In de literatuur (Post, Walma van der Molen, 2014) wordt de link tussen de kinderen hun ervaringen in de klas en op het bedrijf als een belangrijk aandachtspunt beschouwd om de houding van kinderen positief te kunnen stimuleren voor STEM-disciplines, zoals techniek. De leerkracht speelt een cruciale rol in het expliciteren van deze transfer door te kinderen uit te dagen om het proces van ontwerpen, onderzoeken en optimaliseren te herkennen zowel in hun eigen activiteiten als de activiteiten in de reële bedrijfswereld.

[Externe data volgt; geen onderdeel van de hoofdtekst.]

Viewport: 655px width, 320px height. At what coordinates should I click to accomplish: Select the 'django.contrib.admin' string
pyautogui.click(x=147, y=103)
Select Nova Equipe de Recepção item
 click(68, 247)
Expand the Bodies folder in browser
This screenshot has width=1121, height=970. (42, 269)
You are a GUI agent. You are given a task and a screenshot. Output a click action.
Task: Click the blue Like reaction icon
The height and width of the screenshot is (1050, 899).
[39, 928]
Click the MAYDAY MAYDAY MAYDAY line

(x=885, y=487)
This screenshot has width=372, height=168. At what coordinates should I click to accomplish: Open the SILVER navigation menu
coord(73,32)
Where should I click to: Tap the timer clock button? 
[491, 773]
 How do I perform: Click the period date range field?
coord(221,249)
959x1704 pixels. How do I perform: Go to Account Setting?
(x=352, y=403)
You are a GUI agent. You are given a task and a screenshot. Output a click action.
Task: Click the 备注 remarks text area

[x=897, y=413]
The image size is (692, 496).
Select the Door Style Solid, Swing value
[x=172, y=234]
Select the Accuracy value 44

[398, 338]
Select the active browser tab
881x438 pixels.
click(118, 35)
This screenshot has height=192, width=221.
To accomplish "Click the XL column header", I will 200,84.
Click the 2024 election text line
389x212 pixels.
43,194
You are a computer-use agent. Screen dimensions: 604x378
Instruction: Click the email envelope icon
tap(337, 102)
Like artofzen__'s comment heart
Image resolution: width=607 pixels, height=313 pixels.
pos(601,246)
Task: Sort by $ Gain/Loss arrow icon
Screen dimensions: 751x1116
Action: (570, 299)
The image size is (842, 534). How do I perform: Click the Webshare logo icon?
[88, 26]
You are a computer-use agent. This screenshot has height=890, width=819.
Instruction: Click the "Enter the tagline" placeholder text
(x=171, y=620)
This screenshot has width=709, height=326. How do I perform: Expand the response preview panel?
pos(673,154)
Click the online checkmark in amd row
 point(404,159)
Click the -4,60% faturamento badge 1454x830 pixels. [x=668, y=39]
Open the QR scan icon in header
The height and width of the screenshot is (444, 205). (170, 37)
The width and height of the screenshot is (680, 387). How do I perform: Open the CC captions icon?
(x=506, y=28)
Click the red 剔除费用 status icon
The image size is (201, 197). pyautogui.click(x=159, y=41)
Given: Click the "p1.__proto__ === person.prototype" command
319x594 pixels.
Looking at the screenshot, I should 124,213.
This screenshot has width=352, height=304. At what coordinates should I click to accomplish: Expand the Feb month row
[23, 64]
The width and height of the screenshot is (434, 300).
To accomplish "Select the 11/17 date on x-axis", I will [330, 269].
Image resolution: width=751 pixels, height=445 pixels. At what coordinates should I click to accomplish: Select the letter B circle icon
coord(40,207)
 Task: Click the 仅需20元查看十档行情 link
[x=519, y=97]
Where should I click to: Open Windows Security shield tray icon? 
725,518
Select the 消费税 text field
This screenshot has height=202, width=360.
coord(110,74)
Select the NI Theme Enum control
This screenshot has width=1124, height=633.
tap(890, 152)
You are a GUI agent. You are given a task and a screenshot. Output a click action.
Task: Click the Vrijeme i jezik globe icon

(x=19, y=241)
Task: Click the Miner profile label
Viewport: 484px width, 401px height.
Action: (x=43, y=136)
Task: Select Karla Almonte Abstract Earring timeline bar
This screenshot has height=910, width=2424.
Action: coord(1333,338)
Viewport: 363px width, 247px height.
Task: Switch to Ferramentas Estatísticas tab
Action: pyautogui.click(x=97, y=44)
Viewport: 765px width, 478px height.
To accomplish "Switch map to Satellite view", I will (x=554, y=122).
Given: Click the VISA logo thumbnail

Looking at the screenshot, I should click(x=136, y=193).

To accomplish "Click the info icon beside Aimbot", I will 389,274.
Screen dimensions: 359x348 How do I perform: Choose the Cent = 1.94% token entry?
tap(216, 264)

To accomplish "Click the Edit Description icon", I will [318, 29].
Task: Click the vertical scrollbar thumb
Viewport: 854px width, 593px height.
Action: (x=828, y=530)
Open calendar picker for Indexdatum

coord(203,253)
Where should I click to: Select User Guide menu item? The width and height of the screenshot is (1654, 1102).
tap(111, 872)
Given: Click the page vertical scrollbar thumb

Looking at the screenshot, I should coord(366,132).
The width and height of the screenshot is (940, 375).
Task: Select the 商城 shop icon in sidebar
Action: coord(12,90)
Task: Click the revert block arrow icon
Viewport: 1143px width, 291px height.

Gebruik het STEM-schema als houvast tijdens de terugblik om vragen te stellen zoals:

  • Wat wordt er gemaakt in het bedrijf? Waarvoor biedt dit een oplossing?
    Wat hebben wij in de klas bedacht en gemaakt? Waarom?
     
  • Hoe wordt dit gemaakt? Wie is daar allemaal bij betrokken?
    Hoe verliep dat in de klas? Welke beroepen waren bij ons verantwoordelijk voor het uitvoeren van de oplossing, het maken van het ontwerp?
     
  • Zoekt men nog naar verbeteringen in het bedrijf? Ja, welke? Hoe pakt men dit aan?
    Hebben wij in de klas onze oplossing bijgestuurd? Waarom? Hoe hebben we dat gedaan?
    Hebben we ook gezocht naar manieren om sneller/veiliger/… te werken? Hoe hebben we dat aangepakt?

     
  • ...

Didactische tips

Informatie analyseren en interpreteren

Zet de kinderen aan om tijdens de terugblik de informatie die ze verzamelden tijdens het bedrijfsbezoek te gebruiken om je vragen te beantwoorden. Aan de hand van hun foto’s, notities, verzamelde materialen, … kunnen ze ook verslag uitbrengen in de vorm van een artikeltje voor de schoolkrant, de klasblog, …

Nog een uitdaging

Geef de kinderen de kans om nog eens het proces van ontwerpen, onderzoeken en optimaliseren te beleven.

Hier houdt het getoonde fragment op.